CVM Acelera Agenda de Tokenização com Novo Grupo de Trabalho
A Comissão de Valores Mobiliários (CVM) instituiu um Grupo de Trabalho de Tokenização (GTT) para realizar estudos, fazer testes, formular recomendações técnicas e propor regras para atividades de registro, depósito, custódia, negociação e liquidação de valores mobiliários em infraestruturas de registro distribuído.
As infraestruturas de registro distribuído são sistemas tecnológicos que permitem que um mesmo registro de informações seja compartilhado, atualizado e validado simultaneamente por diversos participantes de uma rede, em vez de ficar armazenado em um único servidor ou banco de dados central.

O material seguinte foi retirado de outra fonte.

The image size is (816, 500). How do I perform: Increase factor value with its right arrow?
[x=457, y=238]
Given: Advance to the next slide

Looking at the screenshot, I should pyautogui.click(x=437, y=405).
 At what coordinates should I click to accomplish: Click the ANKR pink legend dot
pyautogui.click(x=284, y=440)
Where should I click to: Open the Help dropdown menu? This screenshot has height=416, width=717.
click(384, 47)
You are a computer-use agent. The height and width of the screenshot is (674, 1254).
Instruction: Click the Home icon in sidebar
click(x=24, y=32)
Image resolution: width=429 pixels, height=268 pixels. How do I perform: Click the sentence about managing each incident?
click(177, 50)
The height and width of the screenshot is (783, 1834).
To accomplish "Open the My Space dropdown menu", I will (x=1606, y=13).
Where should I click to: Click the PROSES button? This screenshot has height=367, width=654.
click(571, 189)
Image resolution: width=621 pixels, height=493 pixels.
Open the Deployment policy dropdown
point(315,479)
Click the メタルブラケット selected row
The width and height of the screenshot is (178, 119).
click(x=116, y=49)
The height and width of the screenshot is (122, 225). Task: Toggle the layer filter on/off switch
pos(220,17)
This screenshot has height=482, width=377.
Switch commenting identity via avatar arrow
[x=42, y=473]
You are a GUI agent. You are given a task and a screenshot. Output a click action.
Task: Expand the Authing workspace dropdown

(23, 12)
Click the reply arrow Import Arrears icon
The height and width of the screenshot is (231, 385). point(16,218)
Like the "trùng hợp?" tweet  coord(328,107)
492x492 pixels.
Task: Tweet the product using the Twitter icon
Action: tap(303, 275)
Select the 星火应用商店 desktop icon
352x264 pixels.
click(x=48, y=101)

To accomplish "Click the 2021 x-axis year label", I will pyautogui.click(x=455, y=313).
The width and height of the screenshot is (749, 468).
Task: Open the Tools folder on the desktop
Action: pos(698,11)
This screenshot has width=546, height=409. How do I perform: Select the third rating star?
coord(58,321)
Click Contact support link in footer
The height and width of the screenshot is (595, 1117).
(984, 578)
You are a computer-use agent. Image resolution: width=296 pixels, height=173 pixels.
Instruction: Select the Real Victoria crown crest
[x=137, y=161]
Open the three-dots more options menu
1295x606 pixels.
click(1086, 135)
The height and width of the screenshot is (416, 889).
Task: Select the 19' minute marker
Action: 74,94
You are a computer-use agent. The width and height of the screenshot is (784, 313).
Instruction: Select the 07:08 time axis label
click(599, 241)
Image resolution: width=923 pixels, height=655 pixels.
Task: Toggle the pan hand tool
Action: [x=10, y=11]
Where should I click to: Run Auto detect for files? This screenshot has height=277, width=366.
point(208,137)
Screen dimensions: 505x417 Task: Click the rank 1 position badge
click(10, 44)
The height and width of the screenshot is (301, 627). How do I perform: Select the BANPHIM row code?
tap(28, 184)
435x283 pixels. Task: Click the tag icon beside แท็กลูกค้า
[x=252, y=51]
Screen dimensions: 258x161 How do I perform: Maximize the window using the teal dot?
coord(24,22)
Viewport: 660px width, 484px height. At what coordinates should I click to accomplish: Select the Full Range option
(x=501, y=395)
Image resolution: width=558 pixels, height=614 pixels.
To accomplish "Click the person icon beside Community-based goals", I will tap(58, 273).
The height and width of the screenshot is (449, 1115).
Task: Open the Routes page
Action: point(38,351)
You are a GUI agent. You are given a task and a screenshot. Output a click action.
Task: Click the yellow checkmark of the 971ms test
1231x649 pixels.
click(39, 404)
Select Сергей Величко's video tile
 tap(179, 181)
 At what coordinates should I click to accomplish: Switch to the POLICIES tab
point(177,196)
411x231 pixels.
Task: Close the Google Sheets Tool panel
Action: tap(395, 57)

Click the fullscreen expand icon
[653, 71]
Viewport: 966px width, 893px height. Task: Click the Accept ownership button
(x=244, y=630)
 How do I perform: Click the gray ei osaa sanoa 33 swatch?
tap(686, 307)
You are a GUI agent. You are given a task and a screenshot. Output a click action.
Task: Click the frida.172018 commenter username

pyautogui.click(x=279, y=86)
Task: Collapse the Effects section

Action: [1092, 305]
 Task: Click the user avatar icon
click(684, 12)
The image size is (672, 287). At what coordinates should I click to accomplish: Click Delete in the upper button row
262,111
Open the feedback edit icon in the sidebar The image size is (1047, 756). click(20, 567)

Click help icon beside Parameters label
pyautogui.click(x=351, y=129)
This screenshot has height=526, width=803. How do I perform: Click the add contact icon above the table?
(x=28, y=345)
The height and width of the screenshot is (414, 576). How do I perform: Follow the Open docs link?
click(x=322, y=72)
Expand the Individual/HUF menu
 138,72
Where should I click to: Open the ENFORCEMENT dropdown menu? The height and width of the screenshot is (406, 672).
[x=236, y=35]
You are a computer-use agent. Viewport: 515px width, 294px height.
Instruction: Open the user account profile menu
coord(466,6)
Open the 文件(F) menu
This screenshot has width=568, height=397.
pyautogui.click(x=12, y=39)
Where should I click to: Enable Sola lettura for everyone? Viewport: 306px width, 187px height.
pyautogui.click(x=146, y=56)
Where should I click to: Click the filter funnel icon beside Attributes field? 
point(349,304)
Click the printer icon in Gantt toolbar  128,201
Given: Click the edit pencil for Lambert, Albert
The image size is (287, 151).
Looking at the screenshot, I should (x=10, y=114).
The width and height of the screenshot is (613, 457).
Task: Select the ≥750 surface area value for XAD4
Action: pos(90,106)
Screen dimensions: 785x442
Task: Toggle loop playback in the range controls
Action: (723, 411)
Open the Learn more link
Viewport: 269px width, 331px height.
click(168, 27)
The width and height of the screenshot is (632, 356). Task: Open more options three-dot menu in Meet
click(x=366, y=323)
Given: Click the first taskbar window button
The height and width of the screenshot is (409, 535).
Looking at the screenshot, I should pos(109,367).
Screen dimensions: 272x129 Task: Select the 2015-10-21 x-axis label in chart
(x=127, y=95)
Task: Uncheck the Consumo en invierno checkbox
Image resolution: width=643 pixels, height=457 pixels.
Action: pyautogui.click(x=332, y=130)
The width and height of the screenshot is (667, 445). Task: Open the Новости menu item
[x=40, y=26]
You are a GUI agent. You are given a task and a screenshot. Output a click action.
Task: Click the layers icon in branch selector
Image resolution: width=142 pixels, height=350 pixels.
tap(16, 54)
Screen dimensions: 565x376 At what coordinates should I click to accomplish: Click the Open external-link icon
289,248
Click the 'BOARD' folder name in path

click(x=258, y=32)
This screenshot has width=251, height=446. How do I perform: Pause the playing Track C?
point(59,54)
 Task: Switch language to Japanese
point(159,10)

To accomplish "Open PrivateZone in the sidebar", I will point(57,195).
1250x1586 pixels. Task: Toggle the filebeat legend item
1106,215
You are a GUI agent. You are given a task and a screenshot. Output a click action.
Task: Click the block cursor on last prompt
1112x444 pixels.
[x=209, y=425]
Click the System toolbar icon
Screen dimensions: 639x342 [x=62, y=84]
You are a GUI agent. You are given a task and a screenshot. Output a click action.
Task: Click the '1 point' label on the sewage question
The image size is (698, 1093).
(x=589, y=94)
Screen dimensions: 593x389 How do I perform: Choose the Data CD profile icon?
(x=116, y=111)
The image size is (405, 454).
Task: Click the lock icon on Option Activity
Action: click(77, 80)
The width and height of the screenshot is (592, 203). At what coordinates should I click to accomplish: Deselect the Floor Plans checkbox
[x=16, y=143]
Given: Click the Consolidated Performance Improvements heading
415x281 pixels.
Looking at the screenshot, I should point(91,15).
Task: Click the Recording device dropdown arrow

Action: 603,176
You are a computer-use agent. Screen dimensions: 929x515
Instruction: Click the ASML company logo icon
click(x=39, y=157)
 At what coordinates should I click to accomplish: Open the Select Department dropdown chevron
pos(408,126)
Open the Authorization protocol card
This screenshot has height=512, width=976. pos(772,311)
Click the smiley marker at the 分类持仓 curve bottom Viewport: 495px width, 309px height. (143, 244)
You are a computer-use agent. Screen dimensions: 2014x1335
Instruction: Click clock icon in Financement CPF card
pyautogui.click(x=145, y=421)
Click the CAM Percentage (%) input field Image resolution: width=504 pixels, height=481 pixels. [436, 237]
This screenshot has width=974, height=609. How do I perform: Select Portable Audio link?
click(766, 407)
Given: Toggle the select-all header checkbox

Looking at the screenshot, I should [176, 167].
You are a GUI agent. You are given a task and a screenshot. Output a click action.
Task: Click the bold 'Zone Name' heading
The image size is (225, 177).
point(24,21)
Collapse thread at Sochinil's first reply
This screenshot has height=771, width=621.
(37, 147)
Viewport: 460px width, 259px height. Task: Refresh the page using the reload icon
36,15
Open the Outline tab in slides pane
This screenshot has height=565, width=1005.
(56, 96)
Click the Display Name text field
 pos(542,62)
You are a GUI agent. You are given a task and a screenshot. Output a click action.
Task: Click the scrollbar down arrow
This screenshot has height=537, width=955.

Um exemplo é a blockchain, utilizada para registrar transações e a titularidade de criptomoedas e ativos tokenizados.
Objetivos do Grupo de Trabalho
O GTT tem como objetivos:
- Realizar estudos comparativos sobre experiências nacionais e internacionais;
- Analisar os resultados de iniciativas de sandbox regulatório;
- Promover debates com reguladores, participantes do mercado e sociedade;
- Avaliar os impactos da Tecnologia de Registro Distribuído (DLT) sobre o funcionamento e a estrutura do mercado de capitais;
- Avaliar aspectos relacionados à segurança cibernética;
- Identificar eventuais necessidades de aperfeiçoamento do arcabouço regulatório vigente;
- Conduzir ou coordenar a avaliação de protótipos em ambientes experimentais;
- Estabelecer as bases para a futura regulação da tokenização de valores mobiliários.
O grupo também será responsável por entregar, em 60 dias, uma proposta de regime regulatório experimental para a tokenização de valores mobiliários.
Segundo o presidente da CVM, Otto Lobo, a tokenização exige uma atuação regulatória capaz de acompanhar a sua evolução. “A tokenização representa uma transformação estrutural do mercado de capitais e exige uma atuação regulatória igualmente inovadora.”